I've been investigating this problem for several hours now and narrowed it down to these few lines of code. I know the code isn't perfect, but it's what I've got to work with from the developer. The script is supposed to filter out potentially malicious code. But the problem is that the string seems to become empty whenever someone uses a special character, such as á, ñ, ö, etc.
For example, if someone writes "viva españa", the string goes empty.
If someone writes "viva espana" (without the ñ), it's all good.

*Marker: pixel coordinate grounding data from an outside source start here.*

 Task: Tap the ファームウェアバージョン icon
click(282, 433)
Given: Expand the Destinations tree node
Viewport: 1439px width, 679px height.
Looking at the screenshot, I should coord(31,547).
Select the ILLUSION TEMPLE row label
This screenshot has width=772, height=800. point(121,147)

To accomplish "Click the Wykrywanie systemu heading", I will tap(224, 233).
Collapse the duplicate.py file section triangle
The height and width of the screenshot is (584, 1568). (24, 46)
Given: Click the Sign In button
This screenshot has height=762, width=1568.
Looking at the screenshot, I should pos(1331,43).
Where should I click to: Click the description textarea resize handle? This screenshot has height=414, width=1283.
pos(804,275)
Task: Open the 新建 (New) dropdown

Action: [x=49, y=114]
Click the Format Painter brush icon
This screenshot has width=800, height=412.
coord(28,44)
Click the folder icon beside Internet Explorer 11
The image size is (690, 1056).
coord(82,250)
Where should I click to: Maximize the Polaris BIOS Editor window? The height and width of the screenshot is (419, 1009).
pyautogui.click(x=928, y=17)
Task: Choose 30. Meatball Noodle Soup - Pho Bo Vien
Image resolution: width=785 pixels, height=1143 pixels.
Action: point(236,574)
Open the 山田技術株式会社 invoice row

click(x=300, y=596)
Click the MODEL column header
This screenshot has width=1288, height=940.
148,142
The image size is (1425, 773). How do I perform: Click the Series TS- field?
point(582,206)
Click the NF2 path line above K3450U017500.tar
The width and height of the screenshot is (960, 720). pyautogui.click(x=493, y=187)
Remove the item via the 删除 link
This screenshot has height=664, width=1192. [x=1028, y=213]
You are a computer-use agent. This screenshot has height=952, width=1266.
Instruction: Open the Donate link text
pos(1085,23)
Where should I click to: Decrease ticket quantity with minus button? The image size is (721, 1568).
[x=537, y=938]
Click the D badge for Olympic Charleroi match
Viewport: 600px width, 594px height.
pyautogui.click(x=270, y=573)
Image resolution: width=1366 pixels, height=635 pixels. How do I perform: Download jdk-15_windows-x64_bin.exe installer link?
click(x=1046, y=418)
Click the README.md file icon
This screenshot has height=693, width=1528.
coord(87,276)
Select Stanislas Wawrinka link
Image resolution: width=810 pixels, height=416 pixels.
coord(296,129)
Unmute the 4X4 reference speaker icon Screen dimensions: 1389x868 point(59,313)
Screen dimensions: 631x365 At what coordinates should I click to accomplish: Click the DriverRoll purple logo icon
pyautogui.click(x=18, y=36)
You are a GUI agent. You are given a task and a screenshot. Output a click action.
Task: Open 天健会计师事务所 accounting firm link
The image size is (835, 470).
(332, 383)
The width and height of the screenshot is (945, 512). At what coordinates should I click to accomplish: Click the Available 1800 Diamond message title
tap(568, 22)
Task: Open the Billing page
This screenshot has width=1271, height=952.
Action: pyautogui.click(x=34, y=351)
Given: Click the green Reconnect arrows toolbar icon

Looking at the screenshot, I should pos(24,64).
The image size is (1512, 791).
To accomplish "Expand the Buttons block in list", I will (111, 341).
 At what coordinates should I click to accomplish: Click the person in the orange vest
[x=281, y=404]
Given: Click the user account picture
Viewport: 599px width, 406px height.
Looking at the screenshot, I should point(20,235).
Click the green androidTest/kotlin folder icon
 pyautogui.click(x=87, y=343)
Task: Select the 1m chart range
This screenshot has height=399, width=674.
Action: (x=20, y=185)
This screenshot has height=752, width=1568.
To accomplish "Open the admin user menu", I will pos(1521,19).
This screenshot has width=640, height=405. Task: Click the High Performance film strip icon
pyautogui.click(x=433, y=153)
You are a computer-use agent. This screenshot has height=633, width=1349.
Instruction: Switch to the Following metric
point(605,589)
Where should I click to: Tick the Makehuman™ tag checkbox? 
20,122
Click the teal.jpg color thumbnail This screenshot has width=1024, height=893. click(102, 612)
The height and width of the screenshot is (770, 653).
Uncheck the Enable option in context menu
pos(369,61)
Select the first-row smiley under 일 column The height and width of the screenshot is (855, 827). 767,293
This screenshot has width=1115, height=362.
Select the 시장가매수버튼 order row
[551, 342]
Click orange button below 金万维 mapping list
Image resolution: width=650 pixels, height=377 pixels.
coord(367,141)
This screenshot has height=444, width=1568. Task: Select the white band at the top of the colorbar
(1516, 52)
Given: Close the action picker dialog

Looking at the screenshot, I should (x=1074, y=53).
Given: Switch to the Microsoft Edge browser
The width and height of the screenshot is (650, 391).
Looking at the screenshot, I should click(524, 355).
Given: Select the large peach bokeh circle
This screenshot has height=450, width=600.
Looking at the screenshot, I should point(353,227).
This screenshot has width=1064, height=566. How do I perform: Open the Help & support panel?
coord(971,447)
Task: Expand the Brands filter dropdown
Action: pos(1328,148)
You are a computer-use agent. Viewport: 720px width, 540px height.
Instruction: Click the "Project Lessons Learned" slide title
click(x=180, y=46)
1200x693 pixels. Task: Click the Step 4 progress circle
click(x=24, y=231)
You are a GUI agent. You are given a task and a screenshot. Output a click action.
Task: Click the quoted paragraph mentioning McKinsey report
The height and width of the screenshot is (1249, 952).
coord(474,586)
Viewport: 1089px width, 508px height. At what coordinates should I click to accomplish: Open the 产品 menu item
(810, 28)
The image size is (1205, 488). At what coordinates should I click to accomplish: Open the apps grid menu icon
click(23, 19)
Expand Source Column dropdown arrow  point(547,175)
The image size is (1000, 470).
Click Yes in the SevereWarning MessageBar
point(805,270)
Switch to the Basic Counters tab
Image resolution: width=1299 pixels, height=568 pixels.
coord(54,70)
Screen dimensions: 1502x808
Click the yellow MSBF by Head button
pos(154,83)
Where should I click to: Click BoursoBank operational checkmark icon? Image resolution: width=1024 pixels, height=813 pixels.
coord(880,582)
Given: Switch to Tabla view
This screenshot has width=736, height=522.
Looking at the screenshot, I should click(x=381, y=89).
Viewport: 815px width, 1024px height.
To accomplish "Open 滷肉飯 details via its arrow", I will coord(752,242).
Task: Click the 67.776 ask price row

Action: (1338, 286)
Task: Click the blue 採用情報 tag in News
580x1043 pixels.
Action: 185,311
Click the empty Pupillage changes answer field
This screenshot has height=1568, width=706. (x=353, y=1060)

The same goes for other special characters. What could be causing this? I have virtually zero knowledge about regular expressions, so it's a bit like garbage to me, but what I do know is that when I comment out these lines, the script works both with and without the special characters in the string and the moment I uncomment them, it only works without special characters in the string.
Any ideas?
These are the code lines:
$string = preg_replace('#(&\#*\w+)[\x00-\x20]+;#u', "$1;", $string);
$string = preg_replace('#(&\#x*)([0-9A-F]+);*#iu', "$1$2;", $string);
$string = preg_replace('#(<[^>]+[\x00-\x20\"\'\/])(on|xmlns)[^>]*>#iUu', "$1>", $string);
$string = preg_replace('#([a-z]*)[\x00-\x20\/]*=[\x00-\x20\/]*([\`\'\"]*)[\x00-\x20\/]*j[\x00-\x20]*a[\x00-\x20]*v[\x00-\x20]*a[\x00-\x20]*s[\x00-\x20]*c[\x00-\x20]*r[\x00-\x20]*i[\x00-\x20]*p[\x00-\x20]*t[\x00-\x20]*:#iUu', '$1=$2nojavascript...', $string);
$string = preg_replace('#([a-z]*)[\x00-\x20\/]*=[\x00-\x20\/]*([\`\'\"]*)[\x00-\x20\/]*v[\x00-\x20]*b[\x00-\x20]*s[\x00-\x20]*c[\x00-\x20]*r[\x00-\x20]*i[\x00-\x20]*p[\x00-\x20]*t[\x00-\x20]*:#iUu', '$1=$2novbscript...', $string);
$string = preg_replace('#([a-z]*)[\x00-\x20\/]*=[\x00-\x20\/]*([\`\'\"]*)[\x00-\x20\/]*-moz-binding[\x00-\x20]*:#Uu', '$1=$2nomozbinding...', $string);
$string = preg_replace('#([a-z]*)[\x00-\x20\/]*=[\x00-\x20\/]*([\`\'\"]*)[\x00-\x20\/]*data[\x00-\x20]*:#Uu', '$1=$2nodata...', $string);
$string = preg_replace('#(<[^>]+[\x00-\x20\"\'\/])style[^>]*>#iUu', "$1>", $string);
I would suggest not using u
. That flag specifies that the string is in Unicode, but you're only working with strings in the ASCII range.